◆ **What you should do**
Can you reproduce the data beneath, keeping every line exact?

(Stored items)

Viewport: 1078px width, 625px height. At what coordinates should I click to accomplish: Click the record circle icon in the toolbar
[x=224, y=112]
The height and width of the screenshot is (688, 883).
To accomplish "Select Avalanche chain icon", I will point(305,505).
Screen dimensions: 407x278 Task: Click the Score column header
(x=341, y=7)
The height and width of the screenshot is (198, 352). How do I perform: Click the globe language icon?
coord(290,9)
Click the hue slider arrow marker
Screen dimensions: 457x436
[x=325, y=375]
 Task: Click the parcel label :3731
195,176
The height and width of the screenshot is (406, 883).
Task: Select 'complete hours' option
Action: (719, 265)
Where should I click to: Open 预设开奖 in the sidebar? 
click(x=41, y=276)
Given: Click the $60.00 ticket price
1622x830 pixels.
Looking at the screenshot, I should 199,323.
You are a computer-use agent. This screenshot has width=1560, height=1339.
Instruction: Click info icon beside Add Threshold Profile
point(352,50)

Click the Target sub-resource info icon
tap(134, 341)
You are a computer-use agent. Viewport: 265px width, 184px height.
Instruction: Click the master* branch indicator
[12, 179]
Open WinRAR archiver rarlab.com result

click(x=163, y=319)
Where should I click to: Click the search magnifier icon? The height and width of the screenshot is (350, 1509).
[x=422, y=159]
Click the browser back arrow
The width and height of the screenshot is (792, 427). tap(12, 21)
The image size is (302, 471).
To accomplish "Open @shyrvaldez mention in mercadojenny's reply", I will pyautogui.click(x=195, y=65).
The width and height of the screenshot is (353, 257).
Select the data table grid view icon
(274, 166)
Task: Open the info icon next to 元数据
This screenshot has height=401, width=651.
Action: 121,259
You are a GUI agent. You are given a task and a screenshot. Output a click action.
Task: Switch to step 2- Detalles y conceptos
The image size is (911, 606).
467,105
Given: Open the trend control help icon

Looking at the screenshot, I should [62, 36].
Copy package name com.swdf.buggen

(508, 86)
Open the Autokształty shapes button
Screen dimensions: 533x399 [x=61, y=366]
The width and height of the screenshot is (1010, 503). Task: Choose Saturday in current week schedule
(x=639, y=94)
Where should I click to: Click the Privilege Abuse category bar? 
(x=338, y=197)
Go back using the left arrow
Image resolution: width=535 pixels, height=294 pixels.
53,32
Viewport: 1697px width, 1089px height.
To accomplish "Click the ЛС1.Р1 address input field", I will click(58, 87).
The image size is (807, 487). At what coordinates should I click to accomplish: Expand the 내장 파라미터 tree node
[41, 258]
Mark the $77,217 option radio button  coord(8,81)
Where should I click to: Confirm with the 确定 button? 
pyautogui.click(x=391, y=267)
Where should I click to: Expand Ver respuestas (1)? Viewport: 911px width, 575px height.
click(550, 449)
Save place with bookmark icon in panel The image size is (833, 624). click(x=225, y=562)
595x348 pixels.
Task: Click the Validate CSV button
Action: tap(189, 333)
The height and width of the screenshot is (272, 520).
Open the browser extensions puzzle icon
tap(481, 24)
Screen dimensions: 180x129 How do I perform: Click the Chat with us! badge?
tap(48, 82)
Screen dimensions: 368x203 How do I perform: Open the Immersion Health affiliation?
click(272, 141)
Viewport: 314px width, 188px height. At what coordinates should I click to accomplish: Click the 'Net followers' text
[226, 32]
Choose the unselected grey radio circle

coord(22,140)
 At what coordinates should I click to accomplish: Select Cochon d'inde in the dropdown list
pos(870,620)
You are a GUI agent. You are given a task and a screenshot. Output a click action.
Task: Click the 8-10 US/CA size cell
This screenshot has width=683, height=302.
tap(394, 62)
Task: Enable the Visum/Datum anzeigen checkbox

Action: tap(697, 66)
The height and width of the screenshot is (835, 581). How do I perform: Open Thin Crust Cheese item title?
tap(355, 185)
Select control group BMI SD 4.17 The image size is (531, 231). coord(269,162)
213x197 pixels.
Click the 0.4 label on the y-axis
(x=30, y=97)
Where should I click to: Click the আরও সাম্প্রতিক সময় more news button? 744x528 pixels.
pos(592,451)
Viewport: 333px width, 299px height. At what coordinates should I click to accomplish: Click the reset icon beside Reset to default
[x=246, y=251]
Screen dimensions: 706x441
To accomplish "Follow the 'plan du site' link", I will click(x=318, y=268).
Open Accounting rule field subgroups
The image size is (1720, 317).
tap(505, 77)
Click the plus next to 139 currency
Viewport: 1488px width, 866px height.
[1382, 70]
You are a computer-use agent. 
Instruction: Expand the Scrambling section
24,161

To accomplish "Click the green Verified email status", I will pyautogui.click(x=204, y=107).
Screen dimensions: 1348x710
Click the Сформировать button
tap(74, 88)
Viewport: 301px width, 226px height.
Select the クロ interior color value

◆ **Answer section**
Viewport: 1078px width, 625px height. At what coordinates should I click to accomplish: Click the record circle icon in the toolbar
[x=224, y=112]
The height and width of the screenshot is (688, 883).
To accomplish "Select Avalanche chain icon", I will point(305,505).
Screen dimensions: 407x278 Task: Click the Score column header
(x=341, y=7)
The height and width of the screenshot is (198, 352). How do I perform: Click the globe language icon?
coord(290,9)
Click the hue slider arrow marker
Screen dimensions: 457x436
[x=325, y=375]
 Task: Click the parcel label :3731
195,176
The height and width of the screenshot is (406, 883).
Task: Select 'complete hours' option
Action: (719, 265)
Where should I click to: Open 预设开奖 in the sidebar? 
click(x=41, y=276)
Given: Click the $60.00 ticket price
1622x830 pixels.
Looking at the screenshot, I should 199,323.
You are a computer-use agent. This screenshot has width=1560, height=1339.
Instruction: Click info icon beside Add Threshold Profile
point(352,50)

Click the Target sub-resource info icon
tap(134, 341)
You are a computer-use agent. Viewport: 265px width, 184px height.
Instruction: Click the master* branch indicator
[12, 179]
Open WinRAR archiver rarlab.com result

click(x=163, y=319)
Where should I click to: Click the search magnifier icon? The height and width of the screenshot is (350, 1509).
[x=422, y=159]
Click the browser back arrow
The width and height of the screenshot is (792, 427). tap(12, 21)
The image size is (302, 471).
To accomplish "Open @shyrvaldez mention in mercadojenny's reply", I will pyautogui.click(x=195, y=65).
The width and height of the screenshot is (353, 257).
Select the data table grid view icon
(274, 166)
Task: Open the info icon next to 元数据
This screenshot has height=401, width=651.
Action: 121,259
You are a GUI agent. You are given a task and a screenshot. Output a click action.
Task: Switch to step 2- Detalles y conceptos
The image size is (911, 606).
467,105
Given: Open the trend control help icon

Looking at the screenshot, I should [62, 36].
Copy package name com.swdf.buggen

(508, 86)
Open the Autokształty shapes button
Screen dimensions: 533x399 [x=61, y=366]
The width and height of the screenshot is (1010, 503). Task: Choose Saturday in current week schedule
(x=639, y=94)
Where should I click to: Click the Privilege Abuse category bar? 
(x=338, y=197)
Go back using the left arrow
Image resolution: width=535 pixels, height=294 pixels.
53,32
Viewport: 1697px width, 1089px height.
To accomplish "Click the ЛС1.Р1 address input field", I will click(58, 87).
The image size is (807, 487). At what coordinates should I click to accomplish: Expand the 내장 파라미터 tree node
[41, 258]
Mark the $77,217 option radio button  coord(8,81)
Where should I click to: Confirm with the 确定 button? 
pyautogui.click(x=391, y=267)
Where should I click to: Expand Ver respuestas (1)? Viewport: 911px width, 575px height.
click(550, 449)
Save place with bookmark icon in panel The image size is (833, 624). click(x=225, y=562)
595x348 pixels.
Task: Click the Validate CSV button
Action: tap(189, 333)
The height and width of the screenshot is (272, 520).
Open the browser extensions puzzle icon
tap(481, 24)
Screen dimensions: 180x129 How do I perform: Click the Chat with us! badge?
tap(48, 82)
Screen dimensions: 368x203 How do I perform: Open the Immersion Health affiliation?
click(272, 141)
Viewport: 314px width, 188px height. At what coordinates should I click to accomplish: Click the 'Net followers' text
[226, 32]
Choose the unselected grey radio circle

coord(22,140)
 At what coordinates should I click to accomplish: Select Cochon d'inde in the dropdown list
pos(870,620)
You are a GUI agent. You are given a task and a screenshot. Output a click action.
Task: Click the 8-10 US/CA size cell
This screenshot has width=683, height=302.
tap(394, 62)
Task: Enable the Visum/Datum anzeigen checkbox

Action: tap(697, 66)
The height and width of the screenshot is (835, 581). How do I perform: Open Thin Crust Cheese item title?
tap(355, 185)
Select control group BMI SD 4.17 The image size is (531, 231). coord(269,162)
213x197 pixels.
Click the 0.4 label on the y-axis
(x=30, y=97)
Where should I click to: Click the আরও সাম্প্রতিক সময় more news button? 744x528 pixels.
pos(592,451)
Viewport: 333px width, 299px height. At what coordinates should I click to accomplish: Click the reset icon beside Reset to default
[x=246, y=251]
Screen dimensions: 706x441
To accomplish "Follow the 'plan du site' link", I will click(x=318, y=268).
Open Accounting rule field subgroups
The image size is (1720, 317).
tap(505, 77)
Click the plus next to 139 currency
Viewport: 1488px width, 866px height.
[1382, 70]
You are a computer-use agent. 
Instruction: Expand the Scrambling section
24,161

To accomplish "Click the green Verified email status", I will pyautogui.click(x=204, y=107).
Screen dimensions: 1348x710
Click the Сформировать button
tap(74, 88)
Viewport: 301px width, 226px height.
Select the クロ interior color value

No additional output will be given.